Introduction
This is an Extension Method which will split a string into substrings much like String.Split
only better -- when requested, it will not split on delimiters within quotes or ones that have been "escaped".
Background
Often when I have to split a string -- from a CSV file or a command line perhaps -- I can't use Split
because the values may contain the delimiter character. Many years ago, I wrote a string splitter function in C and later ported it to C#, but I haven't been very happy with it. This week I decided to begin afresh and write a new version. This version doesn't have all the features of the old one, but it is easier to read and has more flexibility than Split
does.
Option enumeration
As with Split
, an enumeration controls which features to use during the split operation; however, Rive supports more options -- specifically the ability to ignore delimiters within quotes. I also threw in the ability to escape characters so they won't be treated as delimiters or quotes.
[System.FlagsAttribute()]
public enum Option
{
None = 0
,
RemoveEmptyEntries = 1
,
HonorEscapes = 2
,
HonorQuotes = 4
,
HonorApostrophes = 8
}
Rive
The public Rive methods (there are overloads, so the calling code needn't specify every parameter) are just front-ends to the DoRive
method.
public static System.Collections.Generic.IList<string>
Rive
(
this string Subject
,
int Count
,
Option Options
,
params char[] Delimiters
)
{
if ( Subject == null )
{
throw ( new System.ArgumentNullException
( "Subject" , "Subject must not be null" ) ) ;
}
if ( Count < 0 )
{
throw ( new System.ArgumentOutOfRangeException
( "Count" , "Count must not be negative" ) ) ;
}
return ( DoRive ( Subject , Count , Options , Delimiters ) ) ;
}
DoRive
DoRive
behaves much like Split
except that it returns an IList<string>
rather than a string[]
, and has additional features.
- The default delimiters are as documented for
String.Split
. - If
Count
is zero (0), then an empty collection is returned. - If
Count
is one (1), then the original string is returned unchanged. - Otherwise, iterate the string, checking for delimiters and other characters as requested.
- If
Count
-1 substrings have been produced, then the rest of the string becomes the final substring.

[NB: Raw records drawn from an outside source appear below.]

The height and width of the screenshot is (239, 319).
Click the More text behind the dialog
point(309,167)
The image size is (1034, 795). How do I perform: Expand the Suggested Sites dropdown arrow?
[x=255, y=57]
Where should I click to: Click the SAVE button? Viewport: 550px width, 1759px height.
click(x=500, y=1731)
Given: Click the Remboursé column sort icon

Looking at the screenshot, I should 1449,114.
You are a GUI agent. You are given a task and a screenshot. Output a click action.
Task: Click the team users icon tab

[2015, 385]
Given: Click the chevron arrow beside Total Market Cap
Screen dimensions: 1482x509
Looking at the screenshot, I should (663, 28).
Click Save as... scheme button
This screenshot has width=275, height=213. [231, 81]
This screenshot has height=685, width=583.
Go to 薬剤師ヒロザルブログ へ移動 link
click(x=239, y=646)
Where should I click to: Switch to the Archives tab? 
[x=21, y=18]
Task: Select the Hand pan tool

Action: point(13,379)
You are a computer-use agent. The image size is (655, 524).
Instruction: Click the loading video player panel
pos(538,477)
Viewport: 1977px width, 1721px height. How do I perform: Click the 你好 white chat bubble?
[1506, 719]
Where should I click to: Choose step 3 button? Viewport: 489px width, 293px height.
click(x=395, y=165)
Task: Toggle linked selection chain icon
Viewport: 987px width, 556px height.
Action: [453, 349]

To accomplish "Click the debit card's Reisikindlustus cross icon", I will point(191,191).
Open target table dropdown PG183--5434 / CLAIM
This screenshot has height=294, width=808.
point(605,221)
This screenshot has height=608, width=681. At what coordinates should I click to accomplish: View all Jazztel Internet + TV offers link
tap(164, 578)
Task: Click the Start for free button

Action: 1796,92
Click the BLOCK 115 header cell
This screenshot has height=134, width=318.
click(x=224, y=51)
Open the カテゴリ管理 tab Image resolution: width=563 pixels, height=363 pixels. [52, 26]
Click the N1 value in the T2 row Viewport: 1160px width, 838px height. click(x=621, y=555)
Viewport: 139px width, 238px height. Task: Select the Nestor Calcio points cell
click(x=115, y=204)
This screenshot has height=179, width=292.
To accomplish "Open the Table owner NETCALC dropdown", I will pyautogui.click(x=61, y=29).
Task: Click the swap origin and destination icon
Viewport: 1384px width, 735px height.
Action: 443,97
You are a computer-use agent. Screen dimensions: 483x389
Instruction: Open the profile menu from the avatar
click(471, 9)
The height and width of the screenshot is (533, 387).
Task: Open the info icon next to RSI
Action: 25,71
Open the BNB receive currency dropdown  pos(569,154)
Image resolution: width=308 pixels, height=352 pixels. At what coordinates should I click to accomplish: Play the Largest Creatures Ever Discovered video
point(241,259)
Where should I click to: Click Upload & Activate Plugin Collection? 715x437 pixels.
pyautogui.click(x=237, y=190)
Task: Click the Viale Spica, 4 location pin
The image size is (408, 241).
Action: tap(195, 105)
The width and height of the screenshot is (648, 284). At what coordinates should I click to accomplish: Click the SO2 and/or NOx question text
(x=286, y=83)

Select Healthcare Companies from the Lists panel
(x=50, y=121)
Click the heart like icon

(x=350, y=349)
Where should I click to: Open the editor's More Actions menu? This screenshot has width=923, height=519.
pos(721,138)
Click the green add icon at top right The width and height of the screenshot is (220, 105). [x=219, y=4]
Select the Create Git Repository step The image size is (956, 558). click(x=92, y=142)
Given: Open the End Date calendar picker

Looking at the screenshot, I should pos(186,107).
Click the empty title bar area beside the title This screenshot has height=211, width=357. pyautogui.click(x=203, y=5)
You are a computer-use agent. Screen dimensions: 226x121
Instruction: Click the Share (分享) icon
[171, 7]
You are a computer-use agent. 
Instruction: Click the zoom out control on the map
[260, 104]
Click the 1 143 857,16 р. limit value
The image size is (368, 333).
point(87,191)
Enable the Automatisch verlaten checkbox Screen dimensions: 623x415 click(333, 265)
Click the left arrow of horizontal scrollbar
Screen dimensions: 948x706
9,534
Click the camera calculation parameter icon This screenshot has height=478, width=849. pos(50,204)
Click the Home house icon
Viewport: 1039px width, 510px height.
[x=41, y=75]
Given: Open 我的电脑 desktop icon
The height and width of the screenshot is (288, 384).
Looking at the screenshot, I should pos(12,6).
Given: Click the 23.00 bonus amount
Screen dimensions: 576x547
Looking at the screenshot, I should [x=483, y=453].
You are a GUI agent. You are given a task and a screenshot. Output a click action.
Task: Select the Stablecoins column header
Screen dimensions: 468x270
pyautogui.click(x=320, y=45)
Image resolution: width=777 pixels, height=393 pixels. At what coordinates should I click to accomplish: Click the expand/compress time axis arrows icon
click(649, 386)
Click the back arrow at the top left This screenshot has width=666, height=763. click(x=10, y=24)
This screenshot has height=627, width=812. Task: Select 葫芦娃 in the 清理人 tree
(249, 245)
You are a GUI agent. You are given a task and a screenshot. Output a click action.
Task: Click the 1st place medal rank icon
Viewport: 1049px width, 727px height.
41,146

The additional features are straight-forward:
- If
HonorEscapes
is specified and a backslash (\) is encountered, then the following character is copied intact. - If
HonorQuotes
is specified and a quote (") is encountered, then the characters up to the next quote are copied intact. - If
HonorApostrophes
is specified and an apostrophe (') is encountered, then the characters up to the next apostrophe are copied intact. - Backslashes, Quotes, and Apostrophes may be escaped.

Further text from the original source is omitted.